Christian et Marie Jo​

 

La navigation à deux ? Avec une femme ? La sienne ? Si c’est possible ? Je ne peux pas vous dire…
En ce qui me concerne, j’ai déjà dû vous le dire, ça fait plus de quarante ans que mon équipière favorite partage ma cabine.

De notre premier voilier, un Prélude sur plans Proctor de 5,98 m, jusqu’à aujourd’hui le Voyage 12,50, en passant par les catamarans et autres voiliers, elle a toujours navigué avec moi.
Même dans mes affaires elle était à la manœuvre. Pendant plus de vingt-cinq ans elle a été ma secrétaire-comptable, et ça n’a pas toujours été facile ! Un patron qui couche avec sa secrétaire ce n’est pas évident à gérer ! Il a fallu établir des règles strictes et incontournables. Au travail on ne parlait pas maison, à la maison, on ne parlait pas travail. Nous nous sommes toujours, toujours, tenus à cette règle. Je pense que c’est ce qui a contribué à maintenir notre couple en bon état.

​Quand je dis qu’elle a toujours navigué avec moi ce n’est pas totalement exact. Marie Jo n’est pas particulièrement amoureuse du bateau.

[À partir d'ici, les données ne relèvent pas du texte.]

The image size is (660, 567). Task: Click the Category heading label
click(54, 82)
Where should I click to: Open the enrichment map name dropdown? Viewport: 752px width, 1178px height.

Je crois que la seule chose qui lui fait supporter le voilier, c’est qu’elle m’aime encore un peu. A chaque départ, la crainte s’installe chez elle et il faut attendre la fin de la première journée pour qu’elle s’habitue et qu’elle reprenne confiance. Quatre ou cinq nuits en mer ça passe encore, mais elle n’a pas envie d’en faire plus. Aussi pour les traversées plus importantes, elle reste en France et me rejoint aux escales en avion.

Et pourtant, je me souviens que c’était elle qui barrait la nuit ou elle a couché le ketch de vingt mètres et cinquante tonnes dans des creux de plus de trois mètres en rentrant de Tunisie. La mer est rentrée dans le cockpit et les winchs se sont retrouvés sous l’eau elle a fait ouf, et ça s’est arrêté là.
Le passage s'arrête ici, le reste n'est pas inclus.